– Não tenho nada para falar hoje, não aconteceu nada de diferente.
– Sim, várias vezes isso acontece não é?
– Verdade… até estou pensando que não vale mais a pena ficar vindo aqui.
– Também acho.
– Sério?
– Sim, mas não pelo motivo que você está pensando.
– E porque então?
– Você já parou para pensar que se “nada está acontecendo”, pode ser porque você “nada está fazendo”?
– Não… mas o que eu vou fazer?
– O que você poderia fazer com o que trabalha aqui?
A falta de assunto em terapia pode ter muitas causas, uma delas é a dependência de eventos. Você sabe o que é isso?
Muitas pessoas chegam a terapia e declaram: essa semana não aconteceu muita coisa para eu falar. Ótimo, afinal de contas a terapia não é um processo de relatos sobre o que aconteceu com a sua semana! Não? Não! O processo de terapia independe daquilo que aconteceu ou deixou de acontecer na sua semana e se você precisa que algo aconteça para poder trabalhar seus conteúdos é porque está dependente de eventos.

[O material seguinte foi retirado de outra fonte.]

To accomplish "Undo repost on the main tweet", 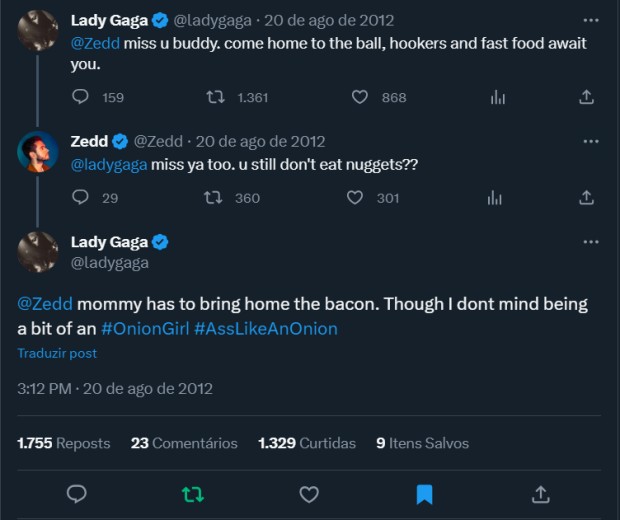I will pos(192,494).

O processo de terapia envolve a reflexão pessoal e a busca ativa em se colocar em situações diferentes. Quando a pessoa traz que “nada aconteceu na semana” isso pode ser um reflexo da dependência dos eventos. Esta dependência se manifesta pela percepção (consciente ou não) de que algo precisa acontecer para eu testar aquilo que estou trabalhando na terapia.
Essa percepção é equivocada porque a pessoa que está, de fato, num processo de mudança busca pelos eventos, cria a situações ao invés de ficar esperando por elas. Essa busca , inclusive, necessária para que o grau de reflexão pessoal aumente. Quando a pessoa ativamente busca por novas maneiras de se comportar e se colocar em novas situações ela pode experimentar (e não testar) aquilo que desenvolveu em terapia. Esta experimentação é necessária para que o registro de um novo comportamento ou uma nova motivação para os mesmos comportamentos seja elaborado pelo cérebro e pela mente.

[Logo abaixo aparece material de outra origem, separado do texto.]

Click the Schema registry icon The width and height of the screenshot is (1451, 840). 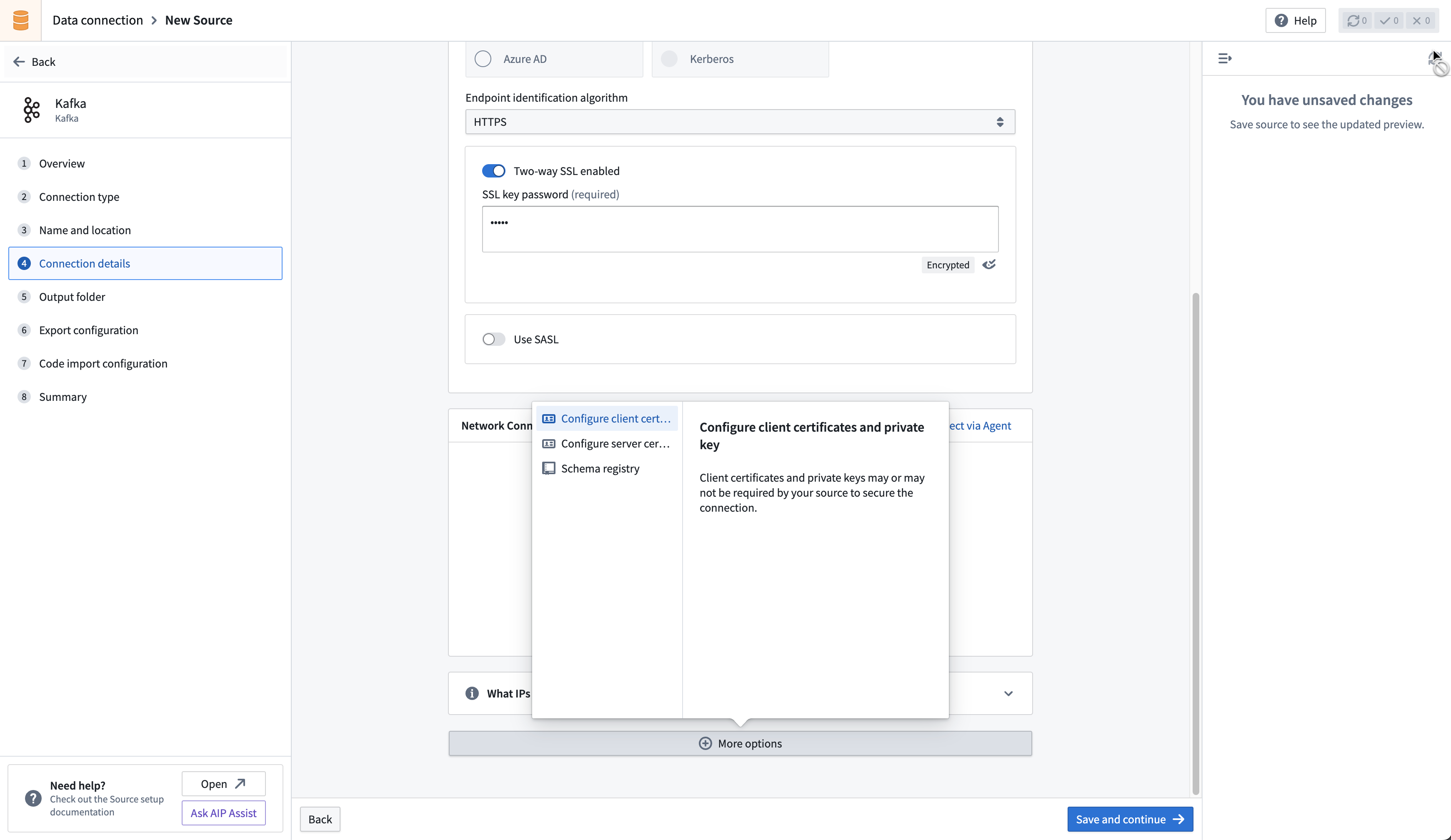[x=548, y=468]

Então quando o dependente de eventos diz que nada aconteceu é porque ele não aconteceu durante a semana. Está deixando a terapia dentro da sala do terapeuta e não levando as reflexões para a vida. Outra característica do dependente é que ele entende que deve “testar” aquilo que aprendeu e não experimentar. A palavra teste remete à prova, então ele precisa provar que algo aconteceu, porém isso não é adequado porque o resto do mundo não está testando a pessoa, mas sim, simplesmente sendo o que é. A vida não é uma prova.
Outra característica é colocar a responsabilidade daquilo que ela deve fazer sempre nos outros ou em um futuro distante. É um comportamento típico a pessoa refletir e refletir novamente e não agir. A falta de ação a leva à um marasmo e um tédio. Ao invés de assumir o tédio, ela projeta a responsabilidade do tédio em cima de outras pessoas ou situações. É a morte da criatividade. “Nada acontece”, isso, na verdade, significa que aquilo que a pessoa queria que acontecesse não ocorreu. Porém ela é a única responsável por isso, o problema é que muitas vezes nem mesmo ela sabe o que deseja e para não entrar em contato com este vazio, o projeta.
Terapia não é para o terapeuta, é para a vida. Então leve aquilo que discutiu na sua sessão para dentro de sua mente e crie novos comportamentos, vá a lugares novos, invente e reinvente a sua vida com o que você discutiu. Discutir, refletir e entender sem criar mudanças é matar aquilo que foi refletido.